- _ページ本文_
年代別に見た消費の姿
個人消費の停滞が続いている。家計最終消費支出は四半期連続で減少しており、自動車減産という特殊要因の影響があるものの、消費の弱さが際立っている。賃金こそ大きく上昇しているものの、物価上昇率がそれを上回るため、実質賃金が減少し、消費が抑制されるという構図が続いている。
ただし、消費動向は年代によって異なる点には注意が必要である。クレジットカードの決済データから作成されるJCB消費NOWによると、財・サービス共に若年層の消費が強く、年代が上がるにつれて消費が弱くなる傾向がうかがえる(図表1、2)。消費に年代別の相違が生じる理由として、以下の3つが考えられる。
第一に、賃上げの影響が挙げられる。賃金構造基本統計調査をみると、若年層の賃金の伸びが中高年と比較して高いことが示されている(図表3)1。加えて、引退したシニア層には賃上げの恩恵は及ばないこともあり、高い賃上げの恩恵は、年代によって異なることになる。

保存データ:
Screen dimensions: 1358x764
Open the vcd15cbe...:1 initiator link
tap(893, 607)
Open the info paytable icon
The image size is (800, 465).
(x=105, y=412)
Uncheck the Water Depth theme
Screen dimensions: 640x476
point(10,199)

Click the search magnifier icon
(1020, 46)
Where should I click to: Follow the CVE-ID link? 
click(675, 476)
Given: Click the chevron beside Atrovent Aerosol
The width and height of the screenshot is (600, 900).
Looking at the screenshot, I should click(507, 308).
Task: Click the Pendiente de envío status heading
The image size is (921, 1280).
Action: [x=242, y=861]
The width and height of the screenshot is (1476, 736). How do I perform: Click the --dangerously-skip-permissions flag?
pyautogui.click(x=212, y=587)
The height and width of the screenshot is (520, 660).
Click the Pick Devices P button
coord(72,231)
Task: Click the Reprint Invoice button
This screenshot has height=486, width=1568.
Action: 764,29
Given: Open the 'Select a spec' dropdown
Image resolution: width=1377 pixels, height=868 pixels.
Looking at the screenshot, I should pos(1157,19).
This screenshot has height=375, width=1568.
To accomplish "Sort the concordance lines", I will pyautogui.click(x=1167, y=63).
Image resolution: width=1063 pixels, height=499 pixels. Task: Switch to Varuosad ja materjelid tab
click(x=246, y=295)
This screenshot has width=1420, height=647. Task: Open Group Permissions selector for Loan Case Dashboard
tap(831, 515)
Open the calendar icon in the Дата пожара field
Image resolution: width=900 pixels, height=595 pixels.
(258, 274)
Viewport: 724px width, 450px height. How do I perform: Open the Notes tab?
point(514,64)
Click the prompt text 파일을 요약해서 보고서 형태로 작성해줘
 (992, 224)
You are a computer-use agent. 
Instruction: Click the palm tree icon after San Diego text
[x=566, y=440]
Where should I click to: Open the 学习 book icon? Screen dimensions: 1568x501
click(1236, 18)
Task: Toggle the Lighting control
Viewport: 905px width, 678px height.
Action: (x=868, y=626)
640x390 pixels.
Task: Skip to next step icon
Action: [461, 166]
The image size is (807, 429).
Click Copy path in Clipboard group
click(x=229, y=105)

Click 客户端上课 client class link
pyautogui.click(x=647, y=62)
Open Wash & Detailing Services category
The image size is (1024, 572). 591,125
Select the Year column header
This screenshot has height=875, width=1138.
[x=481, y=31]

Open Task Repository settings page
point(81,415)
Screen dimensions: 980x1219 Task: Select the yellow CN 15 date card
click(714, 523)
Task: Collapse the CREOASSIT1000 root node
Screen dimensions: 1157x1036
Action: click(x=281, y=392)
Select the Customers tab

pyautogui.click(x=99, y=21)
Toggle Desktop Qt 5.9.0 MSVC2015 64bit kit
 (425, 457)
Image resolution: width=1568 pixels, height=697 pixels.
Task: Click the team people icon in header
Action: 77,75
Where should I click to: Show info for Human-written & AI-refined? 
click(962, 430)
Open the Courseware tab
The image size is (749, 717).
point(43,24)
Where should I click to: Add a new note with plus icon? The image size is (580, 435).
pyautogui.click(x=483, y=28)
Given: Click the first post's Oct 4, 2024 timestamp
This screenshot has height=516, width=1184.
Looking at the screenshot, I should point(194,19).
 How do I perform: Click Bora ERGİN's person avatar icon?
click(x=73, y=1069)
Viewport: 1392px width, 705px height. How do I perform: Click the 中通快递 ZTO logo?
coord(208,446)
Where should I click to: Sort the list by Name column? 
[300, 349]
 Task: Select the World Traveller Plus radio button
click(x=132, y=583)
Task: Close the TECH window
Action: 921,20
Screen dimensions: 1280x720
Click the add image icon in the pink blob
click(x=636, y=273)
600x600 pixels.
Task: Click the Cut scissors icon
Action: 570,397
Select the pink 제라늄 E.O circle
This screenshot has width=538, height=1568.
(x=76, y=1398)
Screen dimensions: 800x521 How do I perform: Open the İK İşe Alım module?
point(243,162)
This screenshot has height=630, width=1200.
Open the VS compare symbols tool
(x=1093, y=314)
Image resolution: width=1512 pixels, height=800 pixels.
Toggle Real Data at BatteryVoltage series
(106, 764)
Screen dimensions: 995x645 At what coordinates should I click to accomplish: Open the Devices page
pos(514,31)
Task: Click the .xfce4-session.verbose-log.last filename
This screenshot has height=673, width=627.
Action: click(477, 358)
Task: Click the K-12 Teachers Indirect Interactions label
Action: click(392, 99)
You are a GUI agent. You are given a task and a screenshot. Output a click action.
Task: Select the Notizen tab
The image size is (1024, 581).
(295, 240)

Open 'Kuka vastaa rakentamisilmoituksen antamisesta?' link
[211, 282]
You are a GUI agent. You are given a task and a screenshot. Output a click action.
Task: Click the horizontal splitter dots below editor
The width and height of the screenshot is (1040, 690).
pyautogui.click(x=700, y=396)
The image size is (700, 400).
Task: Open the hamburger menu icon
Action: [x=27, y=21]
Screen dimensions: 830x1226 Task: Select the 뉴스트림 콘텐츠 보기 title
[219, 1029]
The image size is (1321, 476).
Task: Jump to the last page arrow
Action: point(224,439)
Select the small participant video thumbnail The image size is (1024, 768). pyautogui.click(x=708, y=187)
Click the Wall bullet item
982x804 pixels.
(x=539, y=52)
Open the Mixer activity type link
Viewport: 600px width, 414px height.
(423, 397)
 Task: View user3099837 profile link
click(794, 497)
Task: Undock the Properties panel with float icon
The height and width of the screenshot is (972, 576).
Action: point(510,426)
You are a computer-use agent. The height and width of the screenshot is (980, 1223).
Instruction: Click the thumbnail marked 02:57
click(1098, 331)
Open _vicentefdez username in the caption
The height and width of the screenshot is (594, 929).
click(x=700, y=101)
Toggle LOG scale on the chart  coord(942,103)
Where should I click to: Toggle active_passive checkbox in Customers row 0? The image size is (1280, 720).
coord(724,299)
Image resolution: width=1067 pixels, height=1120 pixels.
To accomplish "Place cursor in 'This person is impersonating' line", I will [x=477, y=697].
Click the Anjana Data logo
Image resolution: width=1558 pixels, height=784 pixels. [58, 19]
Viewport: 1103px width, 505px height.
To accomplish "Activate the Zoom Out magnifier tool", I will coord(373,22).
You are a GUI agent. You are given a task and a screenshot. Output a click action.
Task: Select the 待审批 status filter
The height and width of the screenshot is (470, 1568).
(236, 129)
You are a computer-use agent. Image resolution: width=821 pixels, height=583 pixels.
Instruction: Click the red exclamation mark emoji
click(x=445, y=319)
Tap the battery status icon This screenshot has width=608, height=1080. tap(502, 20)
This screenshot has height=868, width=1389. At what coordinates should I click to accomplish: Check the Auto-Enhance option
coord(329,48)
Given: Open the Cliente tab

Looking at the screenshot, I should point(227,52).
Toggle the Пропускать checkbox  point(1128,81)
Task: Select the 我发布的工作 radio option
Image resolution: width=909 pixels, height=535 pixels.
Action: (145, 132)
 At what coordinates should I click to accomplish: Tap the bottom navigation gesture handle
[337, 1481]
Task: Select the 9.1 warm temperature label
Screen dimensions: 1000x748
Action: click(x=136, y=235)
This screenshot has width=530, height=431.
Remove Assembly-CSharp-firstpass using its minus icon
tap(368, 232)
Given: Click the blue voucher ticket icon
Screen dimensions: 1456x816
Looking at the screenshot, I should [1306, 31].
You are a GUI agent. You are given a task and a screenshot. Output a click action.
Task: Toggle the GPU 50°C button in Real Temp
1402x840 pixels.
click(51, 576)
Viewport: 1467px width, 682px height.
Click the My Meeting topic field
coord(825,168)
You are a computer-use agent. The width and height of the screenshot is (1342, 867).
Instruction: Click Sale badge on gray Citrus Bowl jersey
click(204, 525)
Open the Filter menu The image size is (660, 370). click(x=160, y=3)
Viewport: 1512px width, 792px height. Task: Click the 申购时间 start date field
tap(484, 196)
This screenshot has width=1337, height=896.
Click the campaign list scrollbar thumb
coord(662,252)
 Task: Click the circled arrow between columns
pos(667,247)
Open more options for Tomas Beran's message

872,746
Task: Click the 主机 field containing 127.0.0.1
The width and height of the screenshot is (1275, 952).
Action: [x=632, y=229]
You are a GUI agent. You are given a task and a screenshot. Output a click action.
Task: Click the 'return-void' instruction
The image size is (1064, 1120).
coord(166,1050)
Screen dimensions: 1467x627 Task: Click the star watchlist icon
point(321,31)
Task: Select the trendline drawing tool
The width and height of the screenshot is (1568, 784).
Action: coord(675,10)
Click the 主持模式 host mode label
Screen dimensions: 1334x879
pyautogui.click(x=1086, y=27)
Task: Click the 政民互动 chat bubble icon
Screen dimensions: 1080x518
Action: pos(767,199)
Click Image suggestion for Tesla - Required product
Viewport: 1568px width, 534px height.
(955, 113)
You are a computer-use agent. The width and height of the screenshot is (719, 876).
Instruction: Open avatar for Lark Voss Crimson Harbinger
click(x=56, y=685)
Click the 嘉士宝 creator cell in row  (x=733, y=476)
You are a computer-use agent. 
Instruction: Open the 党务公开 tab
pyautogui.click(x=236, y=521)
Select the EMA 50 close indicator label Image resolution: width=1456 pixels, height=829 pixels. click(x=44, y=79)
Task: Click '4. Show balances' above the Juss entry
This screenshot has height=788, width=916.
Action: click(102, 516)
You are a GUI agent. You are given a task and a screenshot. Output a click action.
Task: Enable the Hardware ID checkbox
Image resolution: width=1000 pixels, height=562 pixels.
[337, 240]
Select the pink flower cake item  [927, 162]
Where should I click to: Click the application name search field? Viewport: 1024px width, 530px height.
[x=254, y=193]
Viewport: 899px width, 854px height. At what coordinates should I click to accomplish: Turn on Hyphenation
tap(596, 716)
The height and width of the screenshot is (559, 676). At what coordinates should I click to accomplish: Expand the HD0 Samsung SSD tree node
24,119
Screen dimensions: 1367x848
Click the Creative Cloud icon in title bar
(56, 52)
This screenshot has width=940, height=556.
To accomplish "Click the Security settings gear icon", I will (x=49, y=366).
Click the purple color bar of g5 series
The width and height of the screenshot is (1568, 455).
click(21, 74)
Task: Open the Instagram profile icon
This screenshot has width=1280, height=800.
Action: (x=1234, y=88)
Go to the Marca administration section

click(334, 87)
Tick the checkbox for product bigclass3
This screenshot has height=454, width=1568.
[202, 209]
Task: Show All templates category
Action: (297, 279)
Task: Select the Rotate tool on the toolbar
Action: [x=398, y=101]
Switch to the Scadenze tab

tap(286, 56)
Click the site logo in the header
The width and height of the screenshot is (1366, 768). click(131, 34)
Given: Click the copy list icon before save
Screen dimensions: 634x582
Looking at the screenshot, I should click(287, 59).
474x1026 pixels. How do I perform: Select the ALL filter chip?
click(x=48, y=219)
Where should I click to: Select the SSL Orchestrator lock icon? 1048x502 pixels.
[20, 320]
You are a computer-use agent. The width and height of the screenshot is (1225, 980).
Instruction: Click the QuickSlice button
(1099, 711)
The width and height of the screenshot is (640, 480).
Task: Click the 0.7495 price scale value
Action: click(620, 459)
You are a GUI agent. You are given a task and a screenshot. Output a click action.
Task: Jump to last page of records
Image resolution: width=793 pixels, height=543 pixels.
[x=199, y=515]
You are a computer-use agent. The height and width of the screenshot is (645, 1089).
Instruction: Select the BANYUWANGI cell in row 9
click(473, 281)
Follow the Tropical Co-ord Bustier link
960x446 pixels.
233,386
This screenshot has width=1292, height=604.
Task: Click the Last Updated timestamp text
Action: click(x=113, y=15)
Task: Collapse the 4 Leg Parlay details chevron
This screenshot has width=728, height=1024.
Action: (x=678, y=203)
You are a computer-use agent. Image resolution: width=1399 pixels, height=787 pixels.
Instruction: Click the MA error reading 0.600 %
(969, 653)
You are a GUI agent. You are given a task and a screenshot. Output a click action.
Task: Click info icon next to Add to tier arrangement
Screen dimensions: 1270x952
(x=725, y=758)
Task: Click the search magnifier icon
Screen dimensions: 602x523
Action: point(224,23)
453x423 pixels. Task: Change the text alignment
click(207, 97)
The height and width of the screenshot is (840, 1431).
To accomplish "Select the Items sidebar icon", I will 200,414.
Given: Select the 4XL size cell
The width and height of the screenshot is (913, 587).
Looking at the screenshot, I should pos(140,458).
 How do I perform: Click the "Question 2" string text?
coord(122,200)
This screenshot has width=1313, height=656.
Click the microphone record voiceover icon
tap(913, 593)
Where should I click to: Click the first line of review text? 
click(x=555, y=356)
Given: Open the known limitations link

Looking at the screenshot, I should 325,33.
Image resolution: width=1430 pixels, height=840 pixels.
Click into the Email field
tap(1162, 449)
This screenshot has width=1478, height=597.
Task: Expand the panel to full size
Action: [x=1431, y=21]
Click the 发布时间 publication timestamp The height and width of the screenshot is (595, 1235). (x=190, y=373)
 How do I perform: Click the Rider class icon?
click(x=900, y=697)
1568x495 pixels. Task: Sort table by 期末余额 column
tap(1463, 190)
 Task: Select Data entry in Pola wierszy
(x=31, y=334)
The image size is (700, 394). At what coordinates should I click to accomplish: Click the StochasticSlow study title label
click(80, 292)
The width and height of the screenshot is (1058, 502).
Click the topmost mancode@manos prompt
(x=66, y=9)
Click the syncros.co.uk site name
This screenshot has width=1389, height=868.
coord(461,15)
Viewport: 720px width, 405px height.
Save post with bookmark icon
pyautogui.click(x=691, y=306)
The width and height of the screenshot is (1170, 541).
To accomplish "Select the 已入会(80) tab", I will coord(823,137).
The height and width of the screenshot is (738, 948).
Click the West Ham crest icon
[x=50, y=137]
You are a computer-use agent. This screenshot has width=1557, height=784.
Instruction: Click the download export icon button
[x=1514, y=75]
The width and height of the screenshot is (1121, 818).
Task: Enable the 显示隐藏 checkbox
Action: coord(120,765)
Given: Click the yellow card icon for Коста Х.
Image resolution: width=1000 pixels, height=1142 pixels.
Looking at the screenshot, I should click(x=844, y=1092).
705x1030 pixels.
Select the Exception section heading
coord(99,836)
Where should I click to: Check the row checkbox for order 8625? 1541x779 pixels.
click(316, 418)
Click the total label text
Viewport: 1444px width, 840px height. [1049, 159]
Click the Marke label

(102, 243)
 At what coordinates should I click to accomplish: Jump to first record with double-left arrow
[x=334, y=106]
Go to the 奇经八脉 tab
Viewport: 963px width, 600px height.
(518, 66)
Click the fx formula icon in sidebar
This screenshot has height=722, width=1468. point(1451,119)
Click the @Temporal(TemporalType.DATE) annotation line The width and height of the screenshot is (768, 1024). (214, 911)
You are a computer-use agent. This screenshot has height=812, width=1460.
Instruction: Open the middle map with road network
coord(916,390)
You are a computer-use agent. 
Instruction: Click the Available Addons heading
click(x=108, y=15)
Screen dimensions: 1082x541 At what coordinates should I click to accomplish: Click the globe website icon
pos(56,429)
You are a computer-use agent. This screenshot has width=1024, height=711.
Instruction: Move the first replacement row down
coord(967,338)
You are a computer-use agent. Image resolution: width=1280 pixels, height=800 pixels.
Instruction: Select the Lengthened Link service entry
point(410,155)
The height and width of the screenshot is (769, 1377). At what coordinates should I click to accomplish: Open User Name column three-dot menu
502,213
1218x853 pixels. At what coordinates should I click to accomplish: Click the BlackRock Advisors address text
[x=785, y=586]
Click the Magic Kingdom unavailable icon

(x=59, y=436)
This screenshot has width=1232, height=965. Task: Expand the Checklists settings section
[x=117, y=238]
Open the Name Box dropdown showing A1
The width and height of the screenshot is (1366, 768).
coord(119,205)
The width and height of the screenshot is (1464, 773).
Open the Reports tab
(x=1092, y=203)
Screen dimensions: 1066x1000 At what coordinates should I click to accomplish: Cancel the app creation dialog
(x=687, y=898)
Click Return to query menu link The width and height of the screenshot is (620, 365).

- _作業内容_
年代別消費の文章を、一字一句変えずに全文出力せよ。 保存データのエントリは、年代別消費の文章とは無関係である。

- _回答_
年代別に見た消費の姿
個人消費の停滞が続いている。家計最終消費支出は四半期連続で減少しており、自動車減産という特殊要因の影響があるものの、消費の弱さが際立っている。賃金こそ大きく上昇しているものの、物価上昇率がそれを上回るため、実質賃金が減少し、消費が抑制されるという構図が続いている。
ただし、消費動向は年代によって異なる点には注意が必要である。クレジットカードの決済データから作成されるJCB消費NOWによると、財・サービス共に若年層の消費が強く、年代が上がるにつれて消費が弱くなる傾向がうかがえる(図表1、2)。消費に年代別の相違が生じる理由として、以下の3つが考えられる。
第一に、賃上げの影響が挙げられる。賃金構造基本統計調査をみると、若年層の賃金の伸びが中高年と比較して高いことが示されている(図表3)1。加えて、引退したシニア層には賃上げの恩恵は及ばないこともあり、高い賃上げの恩恵は、年代によって異なることになる。